* _EXERCISE PROMPT_: Reproduce word for word the part of the passage on Nighy and the film Living that begins at the words "What drew Ishiguro" and stops after "of a trilby.".

* _DOCUMENT EXCERPT_:
-------------------------
What drew Ishiguro to Nighy, the former emails, was “his ability to arouse, seemingly at will, not only an audience’s emotions, but also its affection”. That makes Nighy “unique among his generation”; only Cary Grant and James Stewart are apt comparisons...

Living is as far up Nighy’s alley as you can get without hitting the next street. He’s an old pro at bureaucrats awakened by girls in cafes. There’s also rain, cigarettes, Westminster, fabulous tailoring (Nighy has always avoided Shakespeare on account of the trousers) and lots about the transformative power of a trilby.
More about Nighy the person at that link, and more about Living from the BBC:
There are few things people like talking about less than the inevitability of death. For many, that fact exists buried in the deepest crevices of the mind, too hard even to contemplate... part of the power of Living is how it rejects despair: "we're tricking the audience a little bit because they think they are on a certain journey, but the payoff is incredibly cathartic, and it's a really warm embrace. Emotionally it starts with somebody who's dead and by the end of it, it's somebody who's very much alive"... there is profound freedom in our acceptance of our own mortality. In motioning us towards this, films like Living can have a real part to play: for while a level of fiction cushions the blow for the existentially terrified, they can bring audiences closer to confronting what a good life and a good death means to them...
-------------------------
* _DATA PROVIDED_:
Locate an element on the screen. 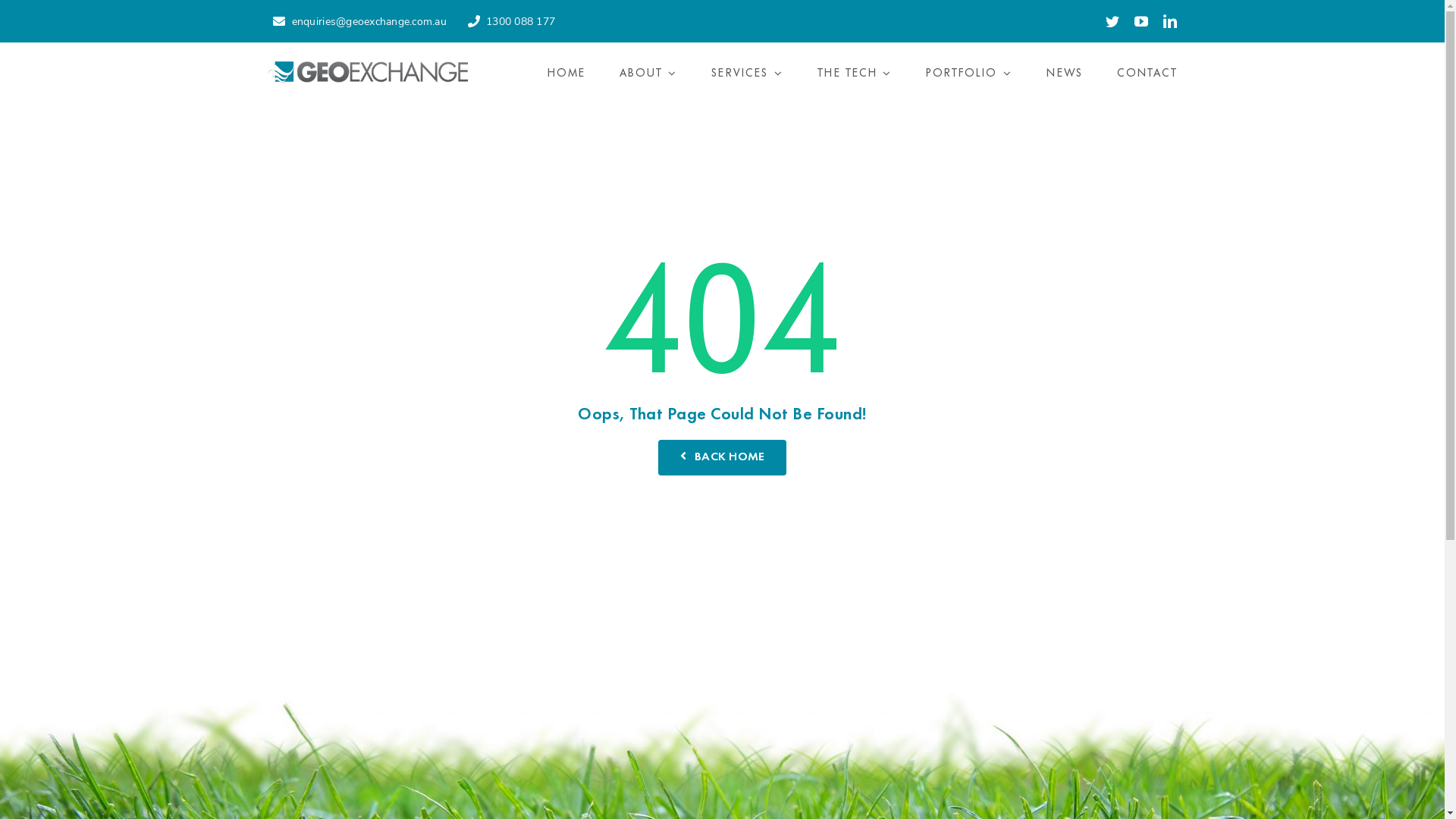 The width and height of the screenshot is (1456, 819). 'THE TECH' is located at coordinates (855, 73).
-------------------------
* _COMPLETE OUTPUT_:
What drew Ishiguro to Nighy, the former emails, was “his ability to arouse, seemingly at will, not only an audience’s emotions, but also its affection”. That makes Nighy “unique among his generation”; only Cary Grant and James Stewart are apt comparisons...

Living is as far up Nighy’s alley as you can get without hitting the next street. He’s an old pro at bureaucrats awakened by girls in cafes. There’s also rain, cigarettes, Westminster, fabulous tailoring (Nighy has always avoided Shakespeare on account of the trousers) and lots about the transformative power of a trilby.